Cleveland non muore mai: che rimonta contro i Wizards! E ora i Sixers…

cleveland washington




Cleveland ha lanciato un messaggio ai Sixers: se volete il terzo posto, dovete batterci. Sì, perchè stasera al Wells Fargo Center di Philadelphia andrà in scena uno dei match più belli di queste ultime battute di regular season: i 76ers sfideranno i Cavs, e in caso di successo degli uomini di Brown (reduci da 12 vittorie di fila) si concretizzerebbe un clamoroso sorpasso a Est.

Tuttavia, con questi Cavaliers l’impresa a cui sono chiamati Simmons e soci sembra davvero ardua. E dire che ieri sera Cleveland era sul punto di capitolare: sotto di 17 punti a poco più di 7 minuti dal termine contro gli ottimi Wizards, in pochi pensavano che gli uomini di Lue (ieri al rientro dopo 9 gare di assenza per motivi di salute, ndr) riuscissero a trovare le forze per andare a vincere questo match.
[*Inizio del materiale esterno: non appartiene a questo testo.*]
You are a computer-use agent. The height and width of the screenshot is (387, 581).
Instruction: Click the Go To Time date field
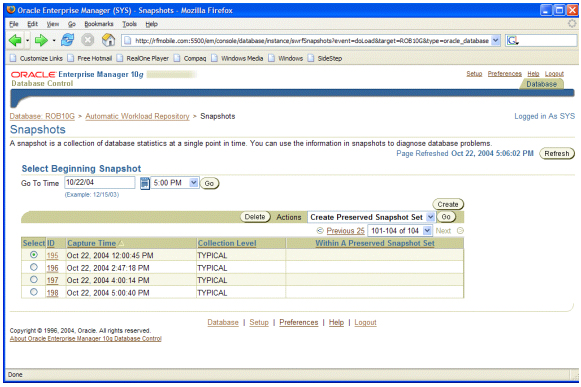click(x=100, y=182)
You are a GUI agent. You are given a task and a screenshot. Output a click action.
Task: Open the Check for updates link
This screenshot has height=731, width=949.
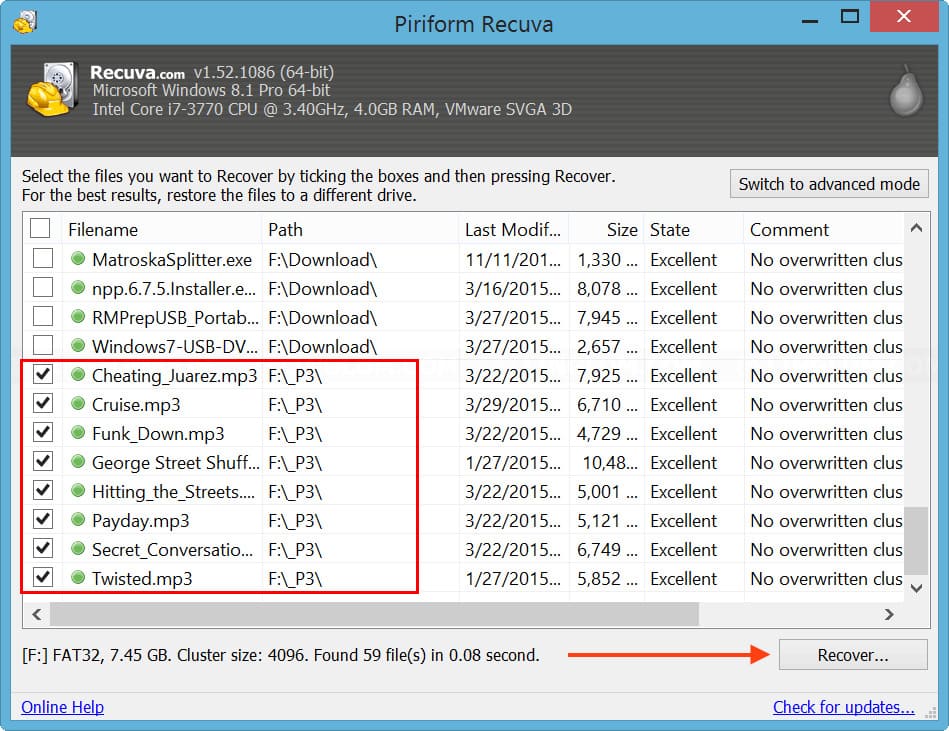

Ma non bisogna mai fare i conti senza l’oste. E l’oste, dalle parti dell’Ohio, si chiama LeBron James: 33 punti complessivi per il “King”, di cui 13 nell’ultimo quarto. E’ sempre la stessa storia: quando c’è bisogno del fenomeno, LBJ risponde sempre presente.

Washington era riuscita ad imbrigliare Cleveland giocando un gran bel basket. Il +17 sembrava incoronare gli ospiti, ma a meno di due minuti dal termine i Cavs avevano concluso la loro straordinaria rimonta. Senza fermarsi, dato che il finale di gara è stato tutto dei padroni di casa. I capitolini hanno anche avuto il possesso per andare all’overtime, ma Wall cede palla a Osman: fallo, lunetta, e match che si conclude sul 119-115 per i Cavaliers.

Golden State, ancora priva di Steph Curry, crolla a Indianapolis. I Pacers vincono nettamente (126-106) e restano in scia ai Sixers per il quarto posto a Est. I Warriors sembrano ormai già proiettati sui playoff: l’unico che prova ad arginare Indiana è Kevin Durant (27 punti), ma i Pacers volano con Bogdanovic (28 punti) e il solito Oladipo (21 punti, di cui 14 nel secondo tempo, e 7 assist). Houston vince all’ultimo respiro contro Portland (96-94): il lay-up di Chris Paul (27 punti) ad un secondo dalla sirena regala a coach D’Antoni la ventesima vittoria casalinga consecutiva.